Cuba Worried "Imperialist" Google May Try to Subvert the Revolution

Cuba Worried "Imperialist" Google May Try to Subvert the Revolution

Perhaps even before developers and tourism businesses, tech giants are some of the eagerest American companies ready to do business in Cuba. Last month, a Google executive traveled to the island, reportedly to discuss the idea of expanding internet service in the nation through an advanced WiFi network. However, the Miami Herald reports that Cuban officials remained deeply skeptical of the plan. 

None have officially spoken on the record about the idea, but this weekend former vice president and current second secretary of the Communist Party José Ramón Machado Ventura gave a long interview to Juventud Rebelde, the state-controlled youth newspaper, in which he talked about the plan in a roundabout way. Machado, perhaps unsurprisingly for a lifelong Communist, is worried that Google is merely an imperialist tool out to destroy the Revolution. 

"This is a great opportunity, as well as a great challenge, because new technologies are new and essential, not just for communication between people, but also for development. Everyone knows there is no Internet in Cuba because of its high cost," said Machado. "Some [companies] want to give it to us for free. However, they're not offering this as a way to help the Cuban people communicate, but as a way to penetrate us and do ideological work for a new conquest. We must have Internet, but in our own way, with the knowledge that the intention of imperialism is to manage the Internet as just another way to destroy the Revolution." 

Cuba currently has one of the lowest internet access rates in the world, with only 3.4 percent of homes having access to the web, and the internet that is officially available there remains painfully slow by modern standards. Rates to access the internet at official web cafés also remain prohibitively expensive for most Cubans. Though, a growing number of Cubans have begun to access the internet through blackmarket satellite phones.

The attitude toward increased access to the internet has sharply changed over the past few years among the highest level of the party. Machado says that more access to the internet in Cuba is an inevitably and a necessity. Those fall in line with recent remarks from Machado's vice presidential successor Miguel Diaz Canel. 

"We must use technology to influence young people and use them to defend what we have built in these years of Revolution," Machado continued. "It is not a question of yes or no; we must do it, so that young people are not far from today's world. But we must explain why it's not happening quicker; we must reach them with the truth argued, not with truth as dogma."

It seems, however, that the Communist Party remains deeply skeptical of any plans of how exactly to go about that presented by outside sources. 

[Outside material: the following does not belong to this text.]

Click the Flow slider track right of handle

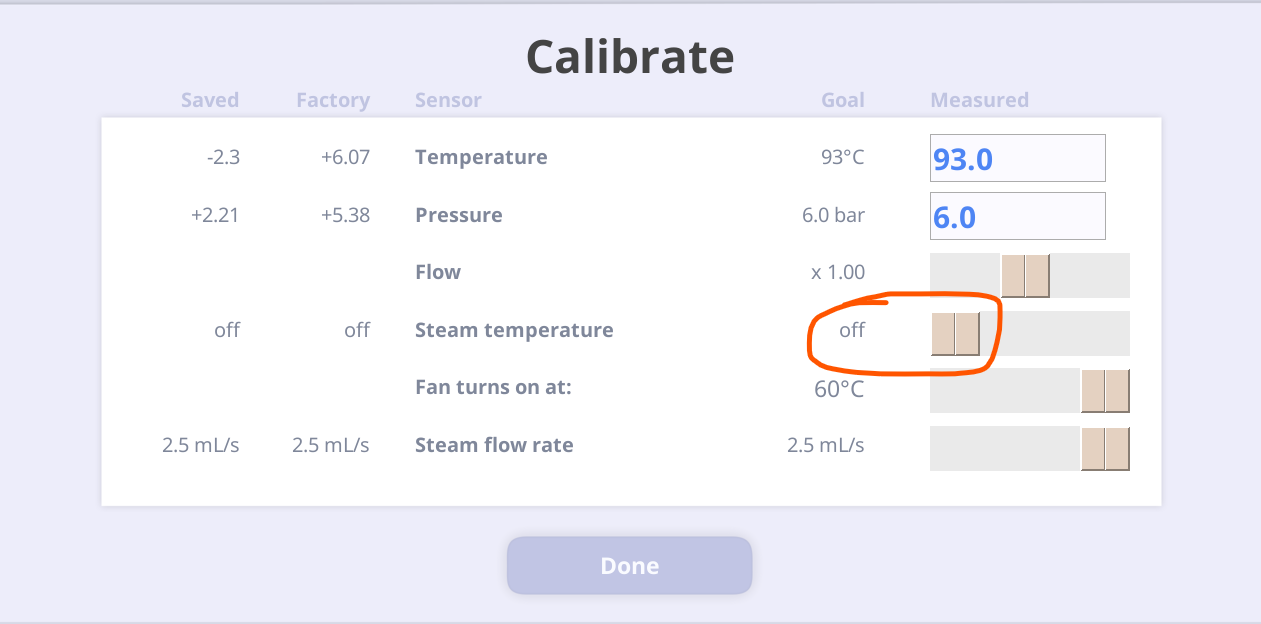tap(1090, 276)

"It is clear that they seek to soften youth ideologically, because often these technology platforms can be enhanced mechanisms of subversion by big business and media. Therefore we must understand the interconnection and what we can do for it to have a different process. We have to make way for greater mastery and knowledge to be on our side."

The blog La Chiringa de Cuba has recently leaked documents concerning the government's own internal plans to expand internet service. An initial step would be to allow home access through telephone lines (which only about a quarter of homes have) with speeds averaging somewhere between 1 to 8 megabits per second. It's a far cry from the up-to-date WiFi option reportedly being offered by Google.